**DO THIS:**
Copy out the records word for word, beginning at the line that contains "брегет копии —" and stopping after the line that contains "tap(11, 11)". Leave the pictures out of your answer.

**RECORDS:**
☆ ☆ ☆ ☆
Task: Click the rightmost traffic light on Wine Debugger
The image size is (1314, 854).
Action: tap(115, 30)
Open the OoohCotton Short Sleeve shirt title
☆ ☆ ☆ ☆
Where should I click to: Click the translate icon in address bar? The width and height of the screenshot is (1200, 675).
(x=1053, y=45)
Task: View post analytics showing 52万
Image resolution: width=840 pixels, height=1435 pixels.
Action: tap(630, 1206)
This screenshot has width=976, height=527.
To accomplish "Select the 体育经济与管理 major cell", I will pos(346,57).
☆ ☆ ☆ ☆
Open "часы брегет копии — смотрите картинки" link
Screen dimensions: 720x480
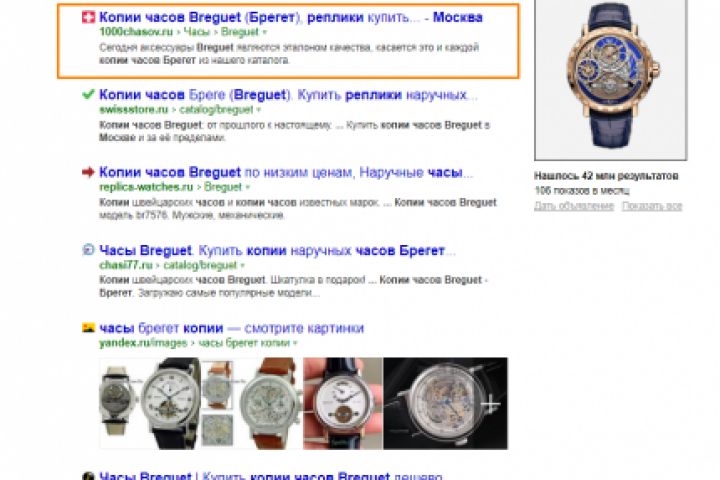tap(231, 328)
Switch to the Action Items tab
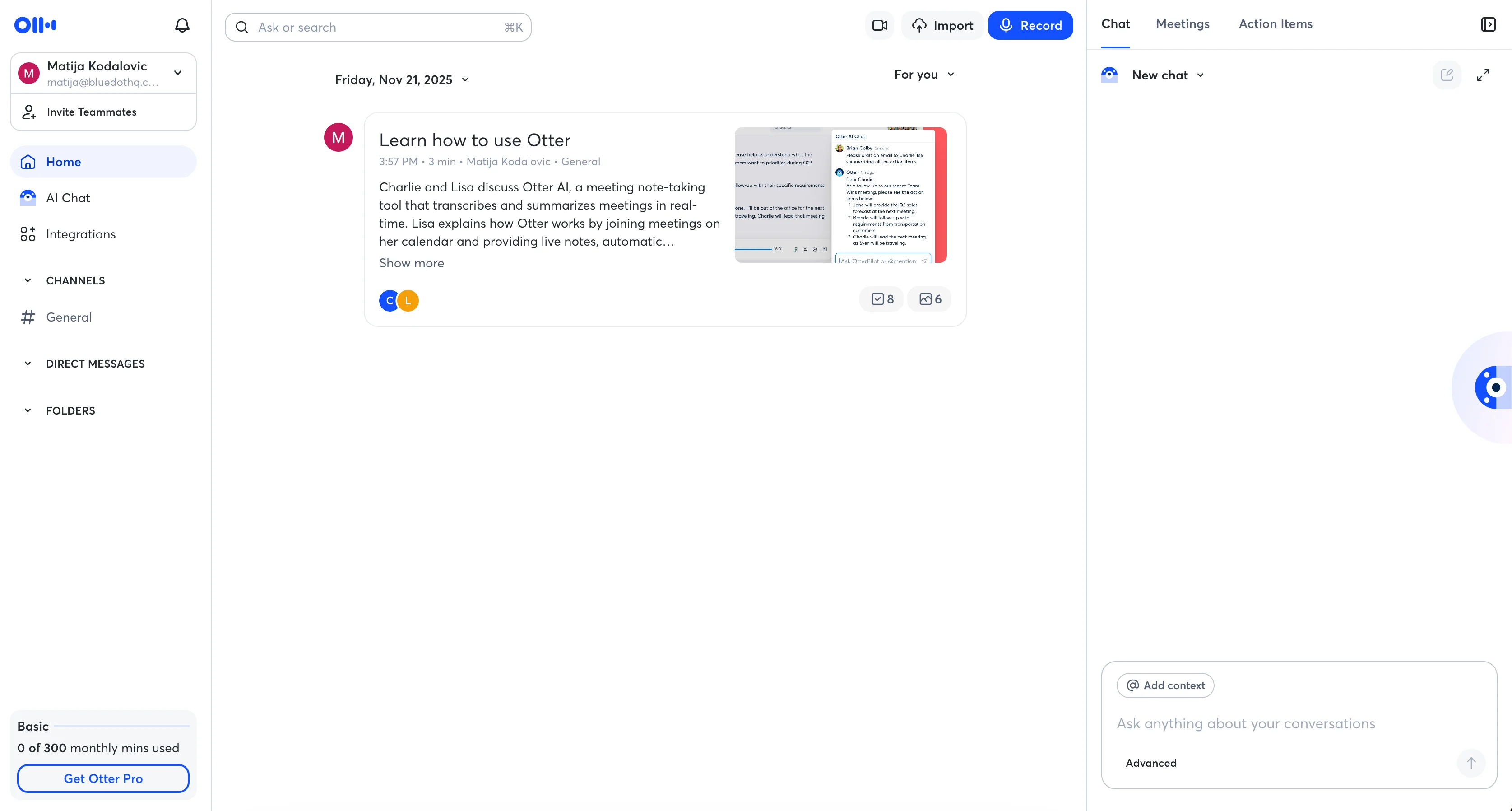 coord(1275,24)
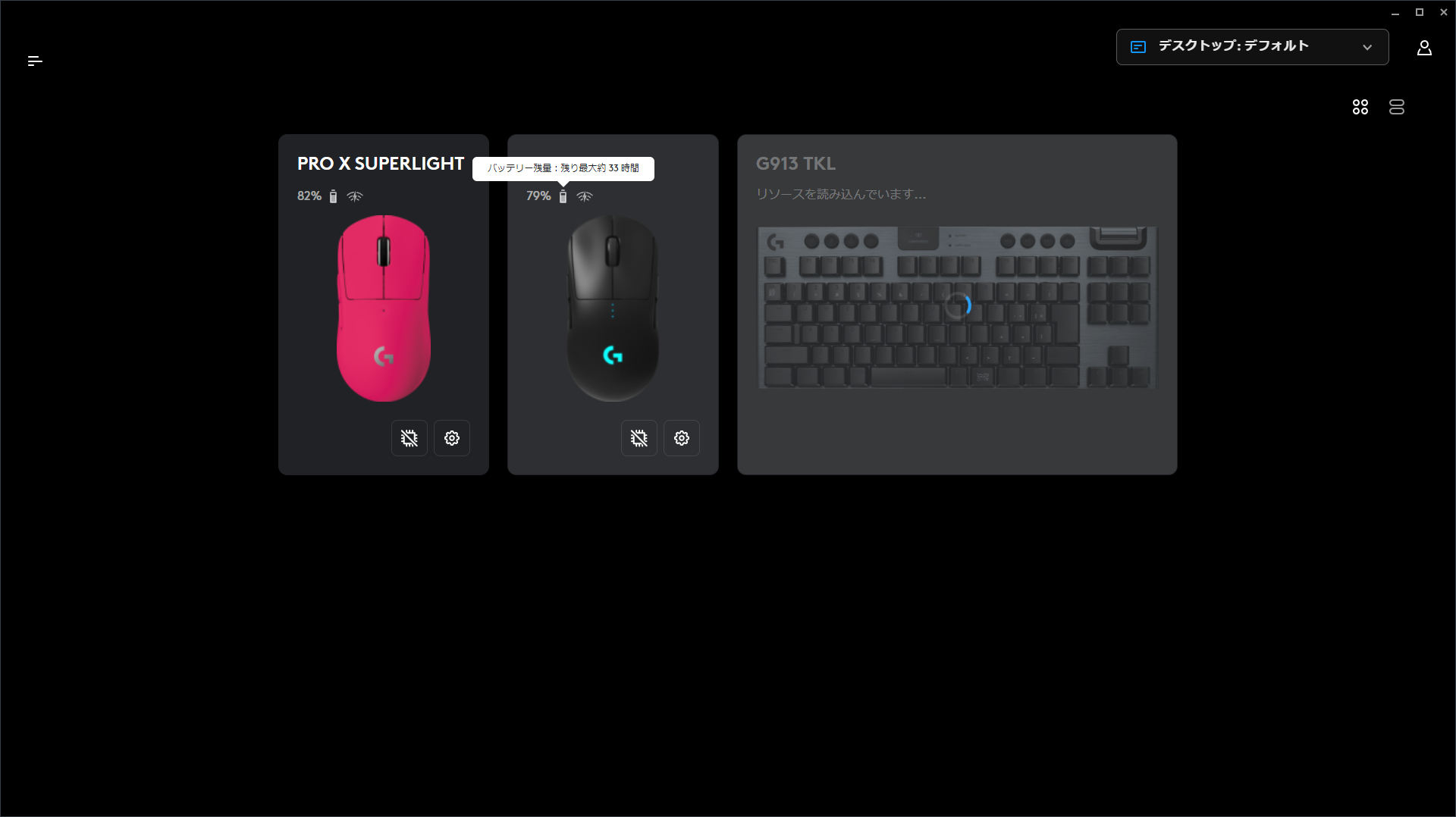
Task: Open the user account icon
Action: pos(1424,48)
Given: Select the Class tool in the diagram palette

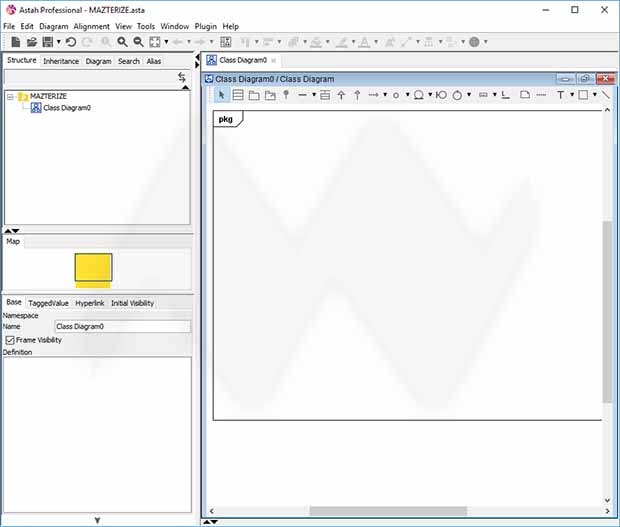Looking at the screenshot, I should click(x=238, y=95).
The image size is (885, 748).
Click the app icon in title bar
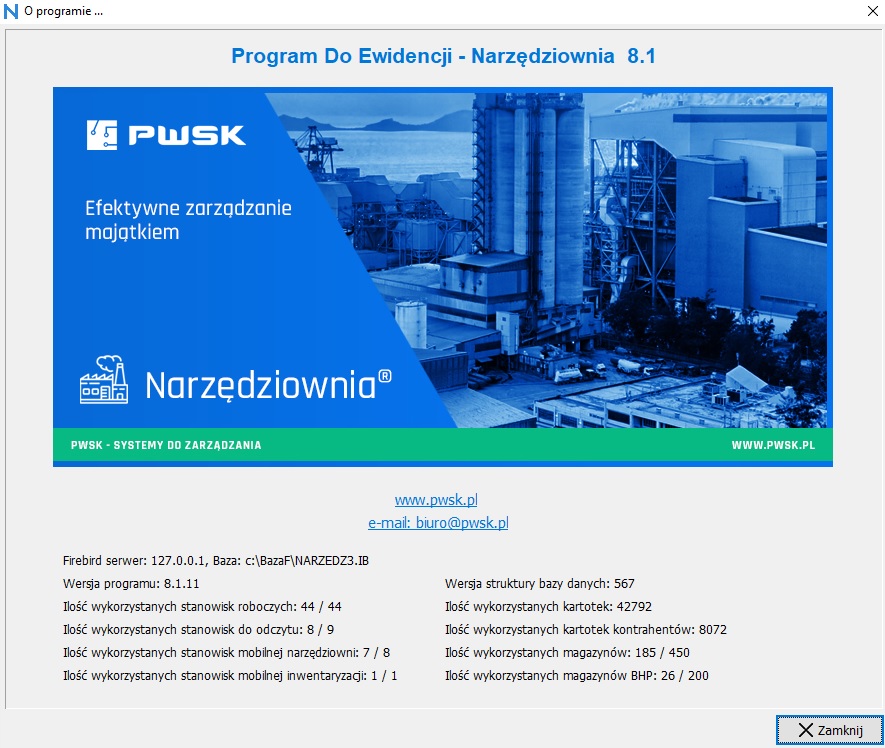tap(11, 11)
☆ ☆ ☆ ☆
**SOLUTION TO THIS PROBLEM:**
Open "часы брегет копии — смотрите картинки" link
Screen dimensions: 720x480
tap(231, 328)
Switch to the Action Items tab
 coord(1275,24)
Task: Open the user account icon
Action: pos(1424,48)
Given: Select the Class tool in the diagram palette

Looking at the screenshot, I should click(x=238, y=95).
The image size is (885, 748).
Click the app icon in title bar
tap(11, 11)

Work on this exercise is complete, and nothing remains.